Even though dual, quad, and octo-core CPUs have been around for a while, it’s a far cry from truly massive parallel computing platforms. The chip manufacturer Adapteva is looking to put dozens of CPUs in a small package with their Parallella project. As a bonus, they’re looking for funding on Kickstarter, and plan to open source their 16 and 64-core CPUs after funding is complete.

With any luck, the Parallella multicore computer will be available for $99, much less than a comparable x86 multicore computer. It’ll certainly be interesting to see what the Parallella can do in the future.
(I Did the rest of this article myself)







Some AMAZING specs:

Dual-core ARM A9 CPU
Epiphany Multicore Accelerator (16 or 64 cores)
1GB RAM
MicroSD Card
USB 2.0 (two)
Two general purpose expansion connectors
Ethernet 10/100/1000
HDMI connection
Ships with Ubuntu OS
Ships with free open source Epiphany development tools that include C compiler, multicore debugger, Eclipse IDE, OpenCL SDK/compiler, and run time libraries.
Dimensions are 3.4'' x 2.1''
45GHz Not a typo you read me 45GHz!!
$99
Once completed, the Parallella computer should deliver up to 45 GHz of equivalent CPU performance on a board the size of a credit card while consuming only 5 Watts under typical work loads. Counting GHz, this is more horsepower than a high end server costing thousands of dollars and  consuming 400W.







Kick starter link! http://www.kickstarter.com/projects/adapteva/parallella-a-supercomputer-for-everyone?ref=live

C'mon With the help of the Temp we can help them reach that goal.


----------



## MelodieOctavia (Oct 1, 2012)

Okay, but what is the purpose of this hardware?


----------



## 431unknown (Oct 1, 2012)

TwinRetro said:


> Okay, but what is the purpose of this hardware?



I don't know about you, but I'd use it to run 20 porn movies at a time while playing some Skyrim on the side.


----------



## Devin (Oct 1, 2012)

431unknown said:


> TwinRetro said:
> 
> 
> > Okay, but what is the purpose of this hardware?
> ...


----------



## Rydian (Oct 1, 2012)

tom10122 said:


> Counting GHz, this is more horsepower than a high end server costing thousands of dollars and consuming 400W.

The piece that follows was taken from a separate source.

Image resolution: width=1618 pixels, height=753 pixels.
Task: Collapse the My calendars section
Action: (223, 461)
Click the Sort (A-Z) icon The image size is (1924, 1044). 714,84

Uh.  There's a problem.  GHz is not actually a measurement of speed.


----------



## DiscostewSM (Oct 1, 2012)

Having a potential of 45Ghz is only relevant if all the cores get utilized fully. How many programs nowadays fully use more than 2-3 cores at any given time? If there are 64 cores, and programs used only 2 cores at any given time, you'd fully utilize the hardware if you had 32 separate programs running. How many people run that many programs at any given time?


----------



## Tom (Oct 1, 2012)

Rydian said:


> tom10122 said:
> 
> 
> > Counting GHz, this is more horsepower than a high end server costing thousands of dollars and consuming 400W.
> ...


that is a quote from the manufacturer, but you have to admit 16-64 cores is awesome, the localized memory for each processor would also  increase speed


----------



## Whipple (Oct 1, 2012)

I can see many uses for this technology.
Next generation of protable hand-held gaming devices?
The basis for the next iteration of the K101 Revo with enhanced emulation?

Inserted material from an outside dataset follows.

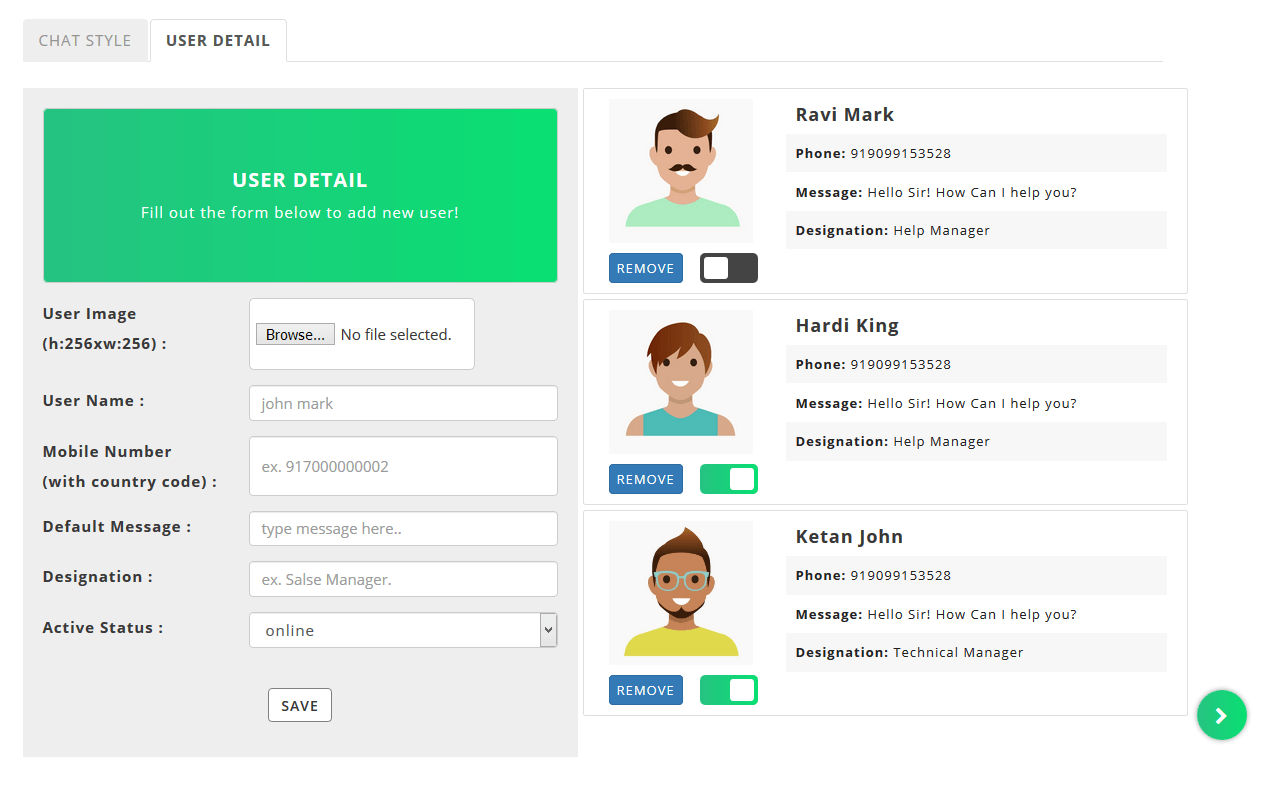Open the Active Status dropdown
Screen dimensions: 1282x792
pos(402,630)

Actually, I am not overly impressed with the specs of a dual-core ARM9 for the processor.
How exactly is this functionally different than a current PC utilizing Nvidia's CUDA technology for multi-core acceleration of processing tasks? (Think Nvidia FERMI chipset.)

BOINC has been using this concept to use ATI and Nvidia multicore video cards to assist and accelerate processing in distributed computing projects for some time now.

Speaking on distributed processing, why let your unused processing cycles go to waste when you are not using your computer?
Donate them to a worthwhile project of your choice that will use them for scientic research. Google BOINC and check out what is available.


----------



## Tom (Oct 1, 2012)

Whipple said:


> I can see many uses for this technology.
> Next generation of protable hand-held gaming devices?
> The basis for the next iteration of the K101 Revo with enhanced emulation?
> 
> ...


dual core a9 then 16 other epiphany cores


----------



## chyyran (Oct 1, 2012)

But can it run Crysis?


----------



## jrk190 (Oct 1, 2012)

With this technology, you could probably build a tablet or laptop with Thrice the specs of any $500 PC build, for a fraction of the cost... Well, maybe.


----------



## Tom (Oct 1, 2012)

jrk190 said:


> With this technology, you could probably build a tablet or laptop with Thrice the specs of any $500 PC build, for a fraction of the cost... Well, maybe.


I was thinking of putting it in my old laptop casing


----------



## Flame (Oct 1, 2012)

Isn't this in the wrong section?


----------



## Whipple (Oct 1, 2012)

DiscostewSM said:


> Having a potential of 45Ghz is only relevant if all the cores get utilized fully. How many programs nowadays fully use more than 2-3 cores at any given time? If there are 64 cores, and programs used only 2 cores at any given time, you'd fully utilize the hardware if you had 32 separate programs running. How many people run that many programs at any given time?



I find that over time one tends to find was to utilize available computer resources. Increased stability and interconnectivity allows one to have many more programs running in the background utilizing the capabilities of your system to benefit you. Having email, fax, weather gadgets, real time monitoring and trend tracking analysis all use resources. The advent of more 64 bit software allows on to access a much greater memory map than the older 32 bit software.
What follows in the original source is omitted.